__Page extract__:
───

Later work applies these ideas in more specific promotional and retail settings. Pillai and Kumar’s 2012 article “Differential Effects of Value Consciousness and Coupon Proneness on Consumers’ Persuasion Knowledge of Pricing Tactics,” DOI 10.1016/j.jretai.2011.03.002, is useful because it connects price attitudes with persuasion knowledge: the consumer’s understanding that marketing tactics are being used on them. This is increasingly relevant in an environment where shoppers are more alert to pricing tricks.

Recent applications continue to show the durability of the framework. Kalyva, Kalogiannidis and Chatzitheodoridis’s 2024 article “Young Consumers’ Price Perceptions in Purchasing Foods: Evidence from Greece,” DOI 10.3390/su16135752, applies price perception concepts to food purchasing among younger consumers, a category where inflation, sustainability and value are all entangled.

Research on coupon proneness, sale proneness and price consciousness in perishable goods also reflects how these constructs continue to travel across markets and categories. For example, Kumar and colleagues’ work on coupon proneness, price consciousness and sale proneness in expiration-date-based pricing for perishable food items, DOI 10.1504/IJGE.2019.10026260, shows how price attitudes can shape responses to discounting in contexts where price is tied not only to saving but to waste, urgency and perceived quality.

Taken together, the literature says something that many marketing plans still miss: price response is not a single consumer trait. It is a bundle of motives. Some are economic. Some are emotional. Some are social. Some are epistemic, meaning they are about how consumers infer quality and fairness from incomplete information.

───

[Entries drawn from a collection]
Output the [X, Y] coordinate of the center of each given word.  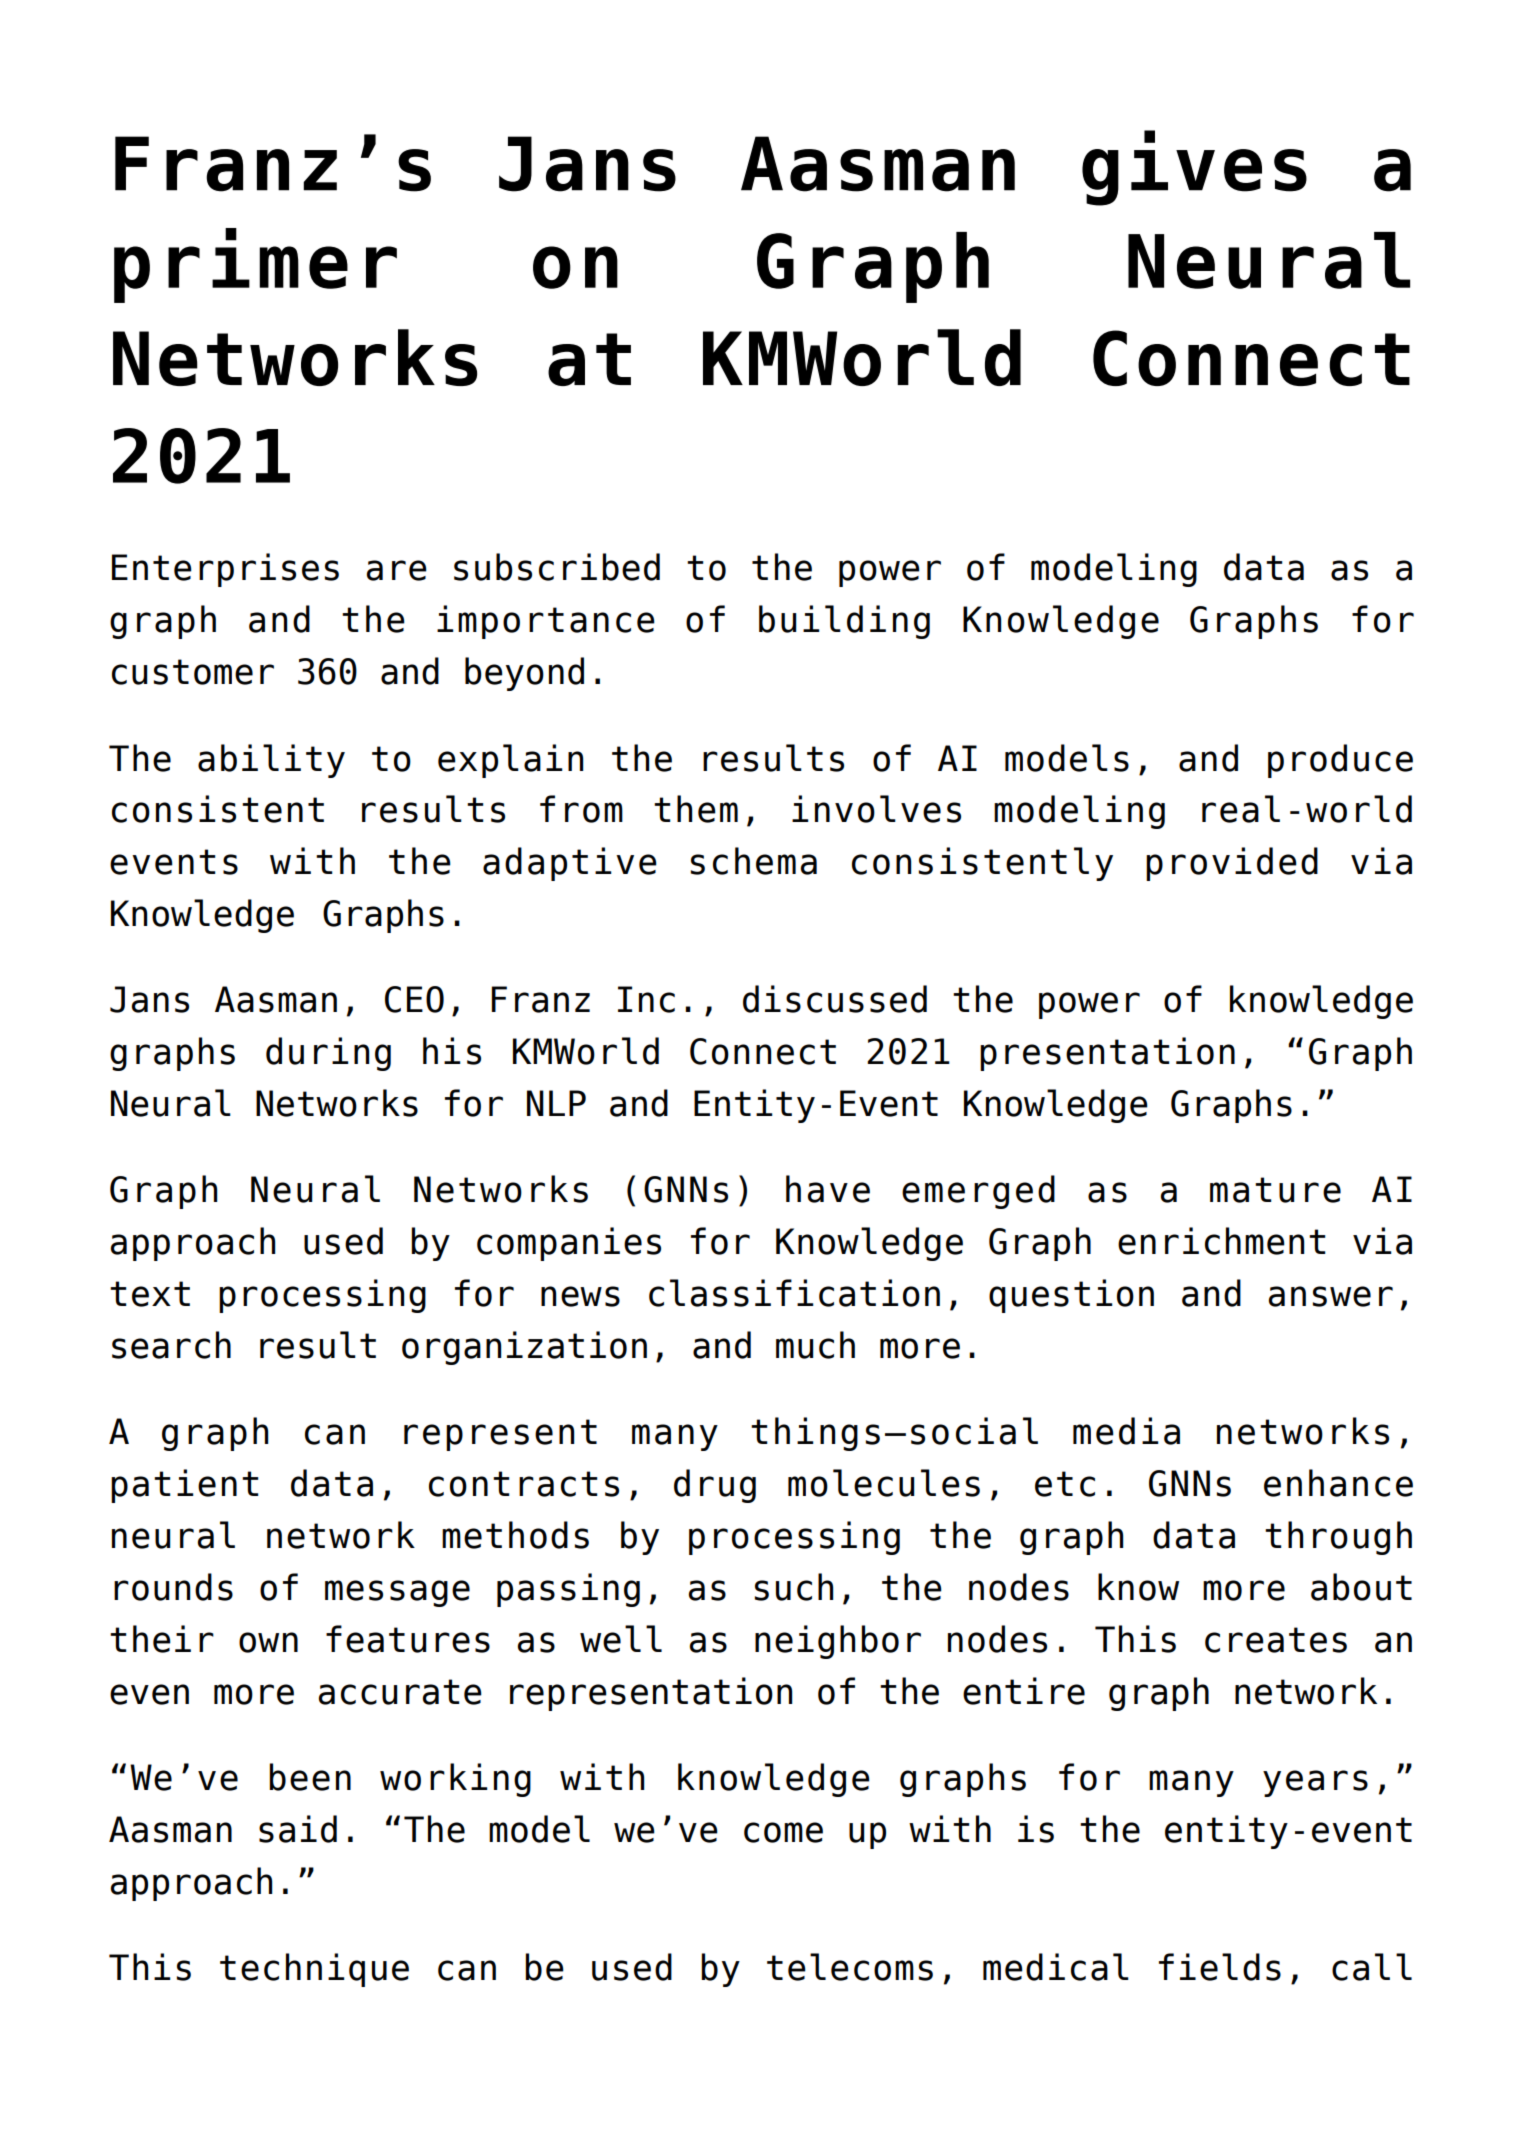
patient [185, 1486]
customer [193, 672]
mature [1275, 1190]
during [328, 1054]
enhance [1338, 1483]
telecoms [850, 1967]
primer [255, 265]
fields [1220, 1967]
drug [715, 1486]
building [844, 622]
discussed [835, 999]
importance [546, 622]
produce [1340, 761]
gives [1194, 168]
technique [314, 1970]
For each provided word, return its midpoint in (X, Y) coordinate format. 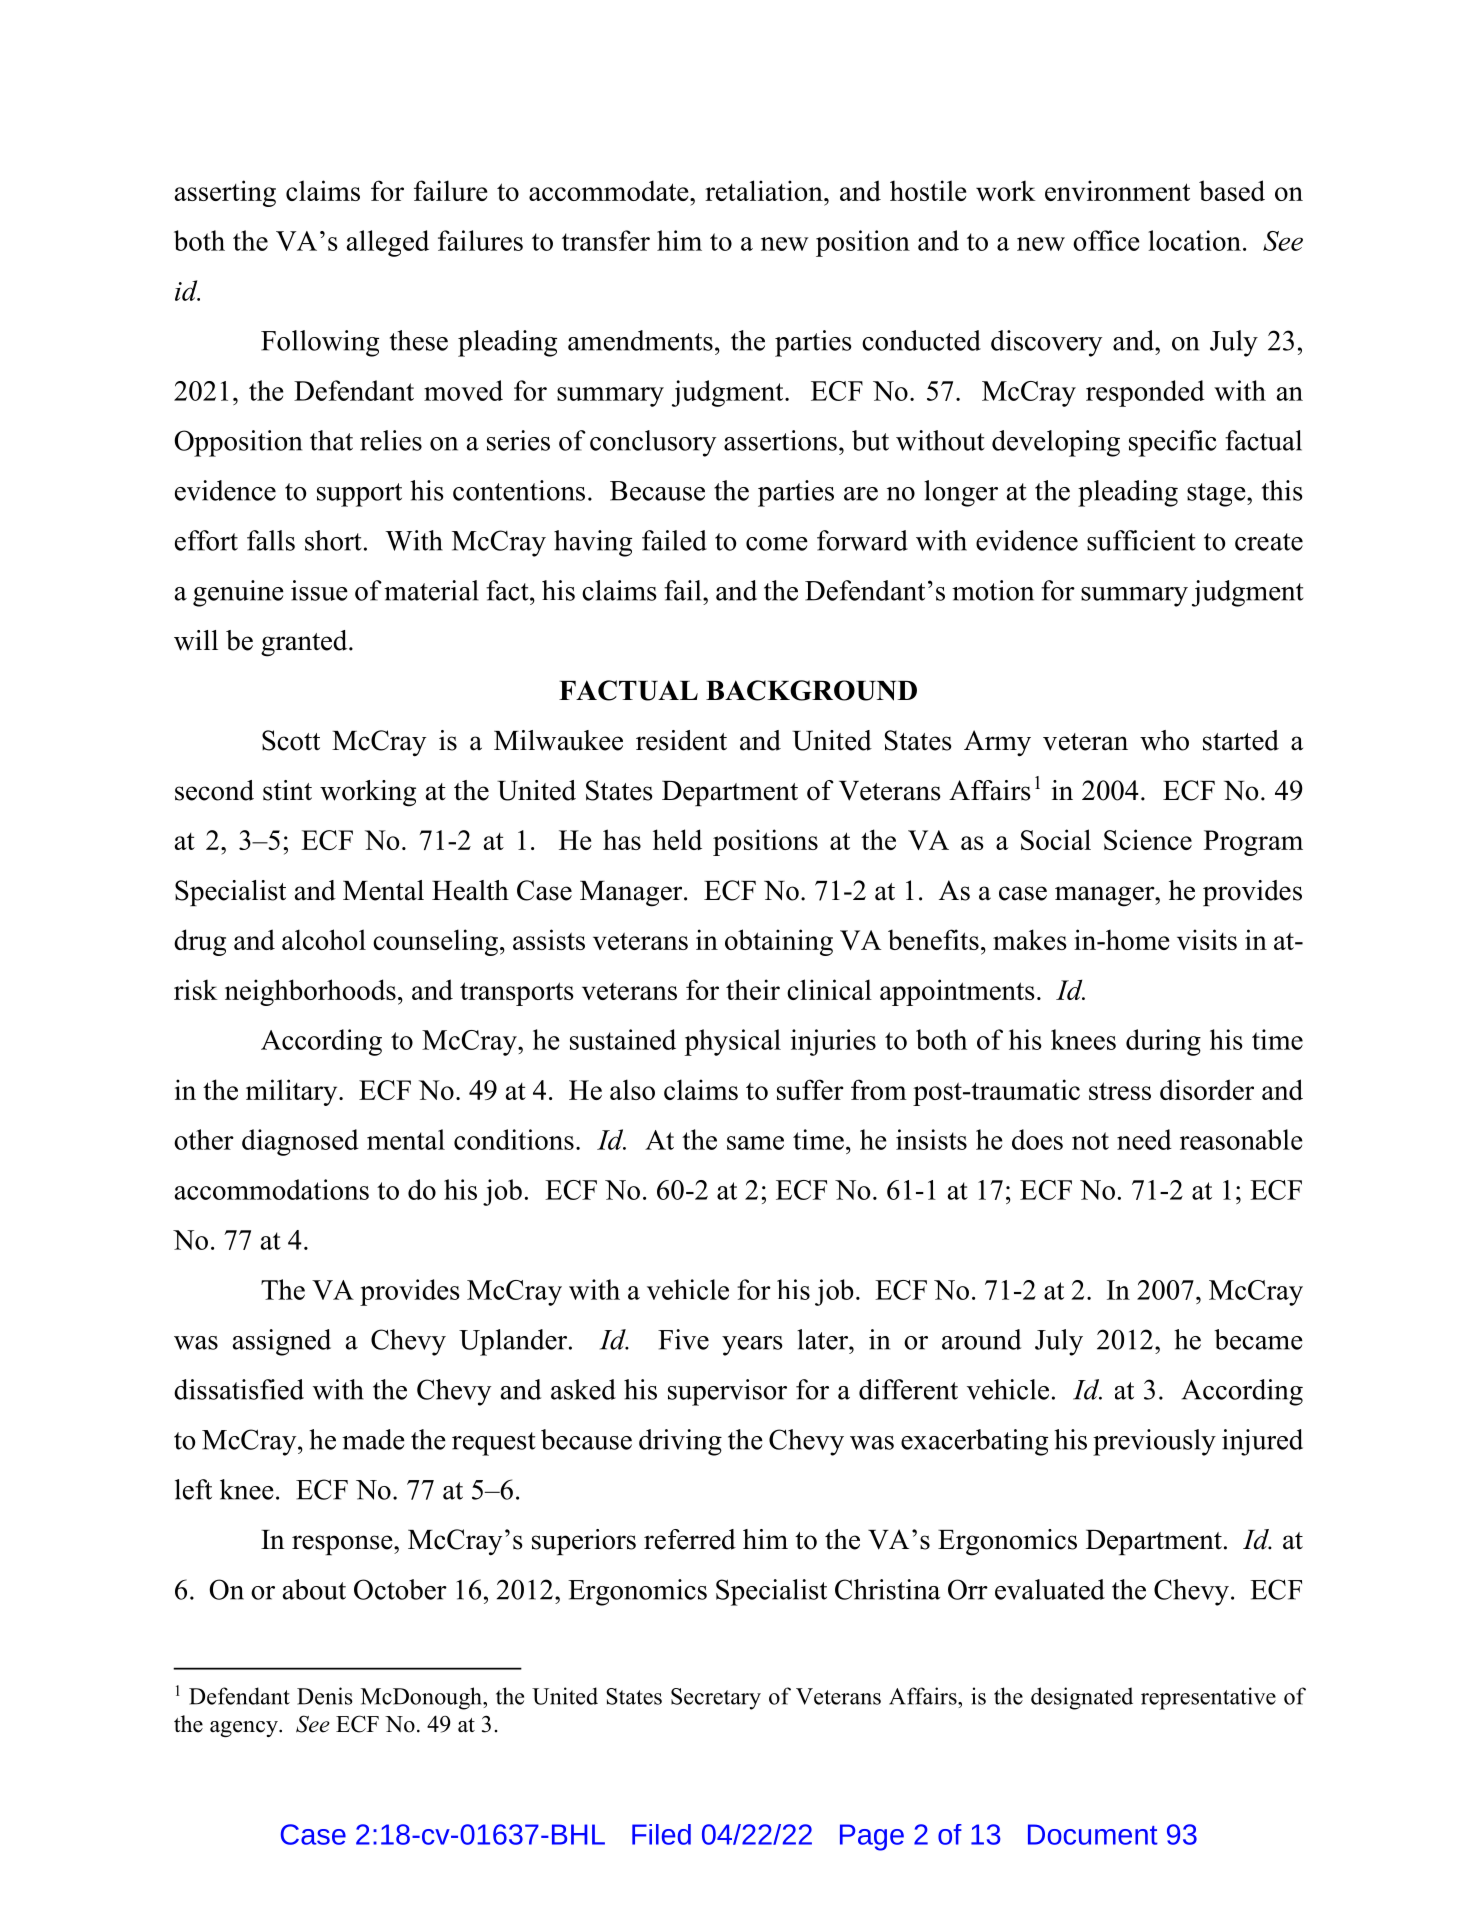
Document (1093, 1834)
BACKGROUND (811, 690)
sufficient (1141, 540)
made (373, 1439)
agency (245, 1729)
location (1194, 240)
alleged (388, 243)
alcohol (324, 939)
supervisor (727, 1392)
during (1163, 1042)
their (753, 989)
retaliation (765, 190)
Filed (661, 1834)
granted (305, 643)
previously (1154, 1442)
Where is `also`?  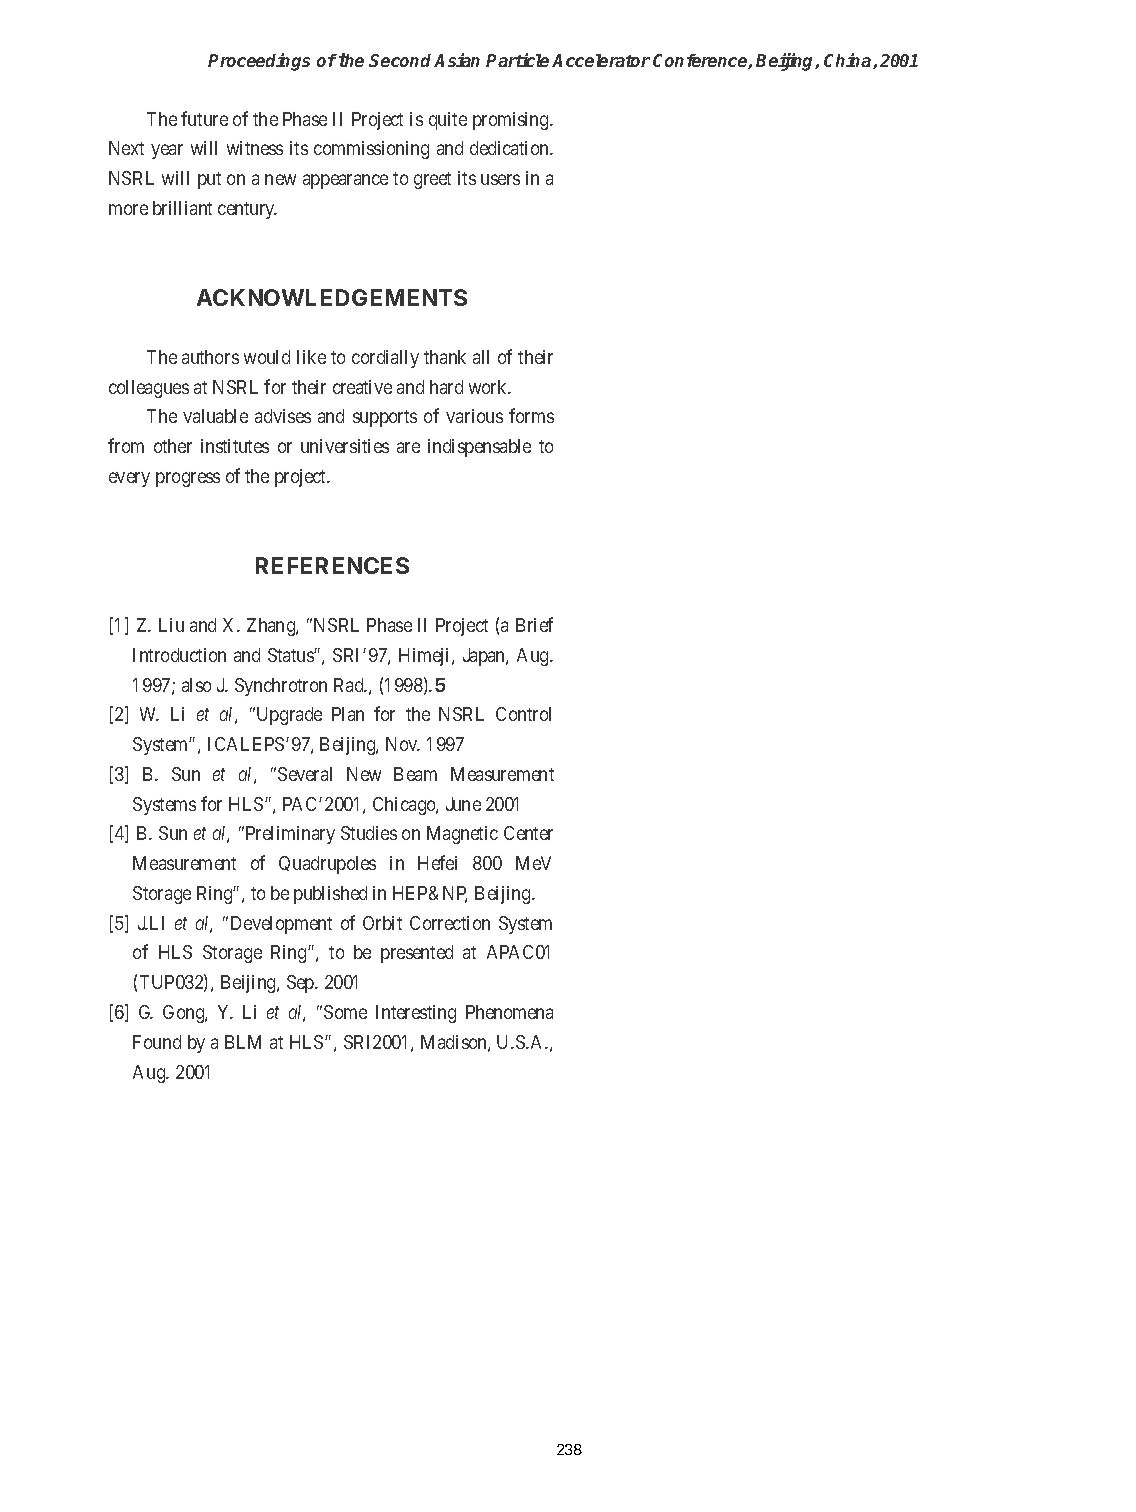 also is located at coordinates (196, 685).
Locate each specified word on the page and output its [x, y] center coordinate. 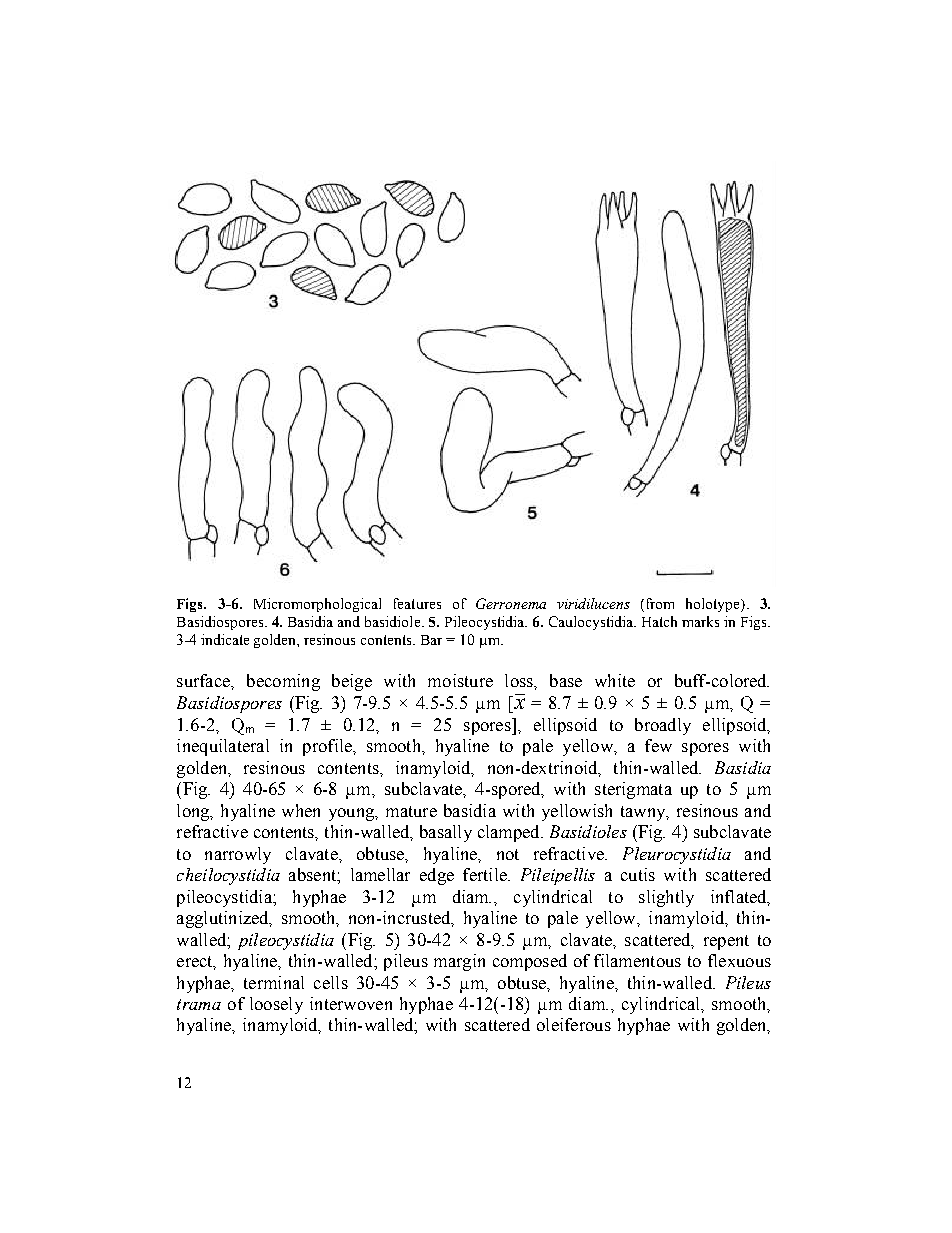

───

__Given instruction 1__: List every DOI cited in the passage on consumer price perception.
__Given instruction 2__: Rewrite the part of the records that opens at their start and closes with the line containing "gives [1194, 168]", requests included. Shift every coordinate by adding 31 to each of its numbers, and leave the pictures out.

__Correct output 1__:
10.1016/j.jretai.2011.03.002
10.3390/su16135752
10.1504/IJGE.2019.10026260

__Correct output 2__:
Output the [X, Y] coordinate of the center of each given word.  
patient [216, 1517]
customer [224, 703]
mature [1306, 1221]
during [359, 1085]
enhance [1369, 1514]
telecoms [881, 1998]
primer [286, 296]
fields [1251, 1998]
drug [746, 1517]
building [875, 653]
discussed [866, 1030]
importance [577, 653]
produce [1371, 792]
gives [1225, 199]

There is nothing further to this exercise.